>> Begin Document excerpt

He wonders if the concept of entropy figures in Retromania, and it does, if somewhat shifted in emphasis, as hyper-stasis. But unlike Phil's great description of cultural entropy as "a voidal stasis in which endless diversity is experienced as uniform blandness" the difference here is the hyper-ness: the roil of micro-genres that keep emerging but never quite take-off (but equally, never go away  completely... instead they rise and dip away and rise again (look at black metal's serial ascents to prominence across 20 years of existence, or the strange trajectory of grime).

^^^^^^^^^^^^^^

One of the few 21st Century candidates when it comes to linearity in the old fashioned sense (musical evolution, audience expansion, crossover into unconquered territories) is dubstep. The original fans of course see the path taken by the sound through wobble into brostep as a devolution. But (c.f. rave>jungle and techno>gabba in the 90s, or indeed the history of metal itself), devolution is still a form of linearity.

>> End Document excerpt
>> Begin Recorded data

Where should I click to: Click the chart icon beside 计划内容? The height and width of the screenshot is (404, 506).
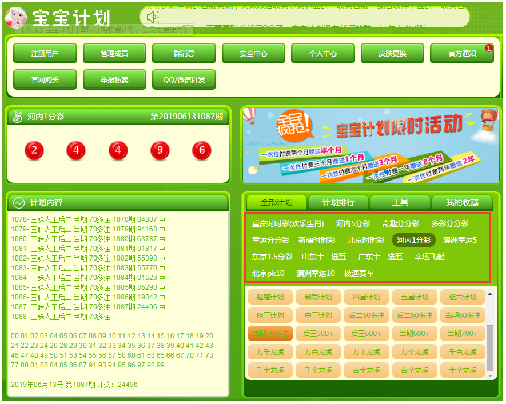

>> End Recorded data

The tasks:
1. In the Retromania passage, which genre is named as one of the few 21st Century candidates for linearity in the old-fashioned sense?
2. Write the next part of the Retromania passage, starting after its final sentence.

Task responses:
1. Dubstep.

2.
Bass-tardisation is a direction. In this case (brostep), it is also -- as a centripetal, scene-forming/genre-conforming drive -- a force working against entropy. In favour of massification. Just look at the scale of the raves in America now.  

This is a New Thing that is selling (but it's selling tickets, not records).


It also seems to be serving as the locus of generational identity.  Whether any content will emerge beyond "let's go crazy" and "the parents will find this incomprehensible" is yet to be seen.